Um dos lugares afetados mais cedo pela mudança climática no mundo, o estado de Western Australia lança mão de dessalinização, reciclagem e redução no consumo para se adaptar à menor disponibilidade de água
Por Flavia Pardini
No começo, não havia nada: pessoas, árvores ou pássaros. O espírito ancestral que vivia no céu veio à terra e criou lugares sagrados, mas ainda assim não havia nada, pois não havia água. A serpente da água estava presa em uma montanha e, por mais que o espírito chamasse, ela não podia ouvir. Ele então soltou um trovão que rachou a montanha e liberou a magnífica serpente. Por onde andou, deixou rios, piscinas intermitentes, e permitiu que a vida florescesse. De volta às profundezas da terra, ela ainda hoje se revela, na forma de um arco-íris que se move na água e durante as chuvas, moldando paisagens, às vezes engolindo e afogando pessoas, outras dando força aos que têm poderes de fazer chover. Controla o bem mais precioso para a vida – a água.

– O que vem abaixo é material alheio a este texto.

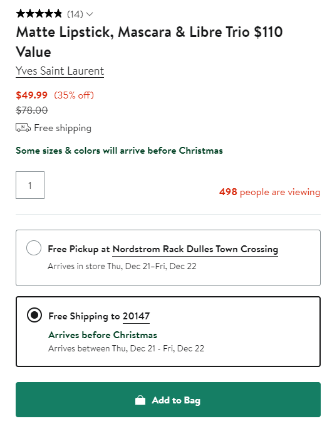
Task: Click the $49.99 sale price
Action: click(31, 95)
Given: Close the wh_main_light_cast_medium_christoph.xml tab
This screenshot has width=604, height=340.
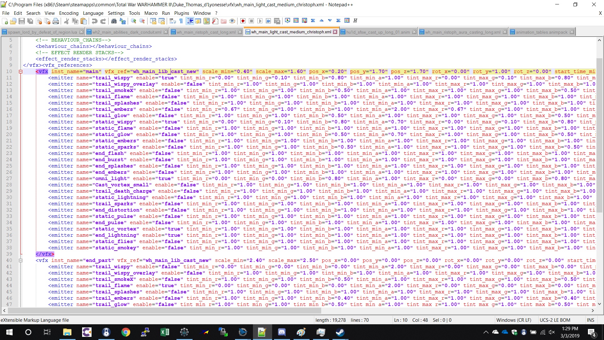Looking at the screenshot, I should 335,32.

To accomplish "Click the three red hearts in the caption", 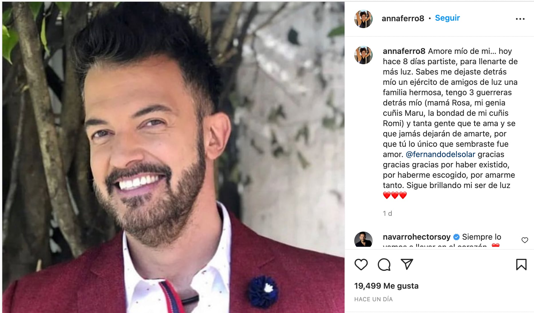I will tap(395, 195).
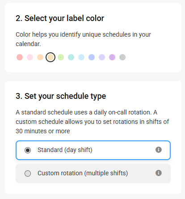This screenshot has width=185, height=199.
Task: Click the schedule type description paragraph
Action: pyautogui.click(x=93, y=122)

Contos como o da serpente arco-íris fazem parte do Sonho, histórias sobre a criação usadas nas culturas aborígines para transmitir conhecimento, valores culturais e crenças que garantiram a sobrevivência de diversos povos por mais de 40 mil anos no seco continente australiano. Duzentos e vinte e um anos depois que os europeus se instalaram na Austrália, as mudanças climáticas, e principalmente seus impactos na disponibilidade de água, reforçam a necessidade de se adaptar.
Esses impactos são especialmente visíveis no estado de Western Australia (WA), que ocupa o terço ocidental do continente australiano, onde a redução da precipitação e o aumento das temperaturas nas últimas décadas anunciam um futuro desafiador. Ainda mais diante do crescimento da população – 2,9% em 12 meses até setembro de 2008 -, graças ao boom econômico alimentado pelo setor mineral e suas exportações para a Ásia.
“O sudoeste de WA foi um dos lugares afetados mais cedo pela mudança climática no mundo”, diz Don McFarlane, coordenador do programa Água para um País Saudável, da CSIRO, agência científica nacional da Austrália. Em queda desde os anos 70, a precipitação na região de Perth, capital do estado, diminuiu 12% nos últimos sete anos em comparação à média de 1980 a 1990 e tirou do radar a principal fonte de água da cidade, as represas alimentadas por rios e pela chuva. Além de mais seco, o estado ficou mais quente – as temperaturas médias subiram 0,8 grau desde 1910.
Sem mitos nem histórias para moldar o comportamento de uma população crescente, as autoridades optaram por investir na diversidade. A ideia, segundo um plano estratégico para os próximos 50 anos da Water Corporation, empresa que serve a capital, é agir para garantir novas fontes, a reciclagem de água e a redução do consumo de forma a não depender de apenas uma das opções e, assim, reduzir a vulnerabilidade da região.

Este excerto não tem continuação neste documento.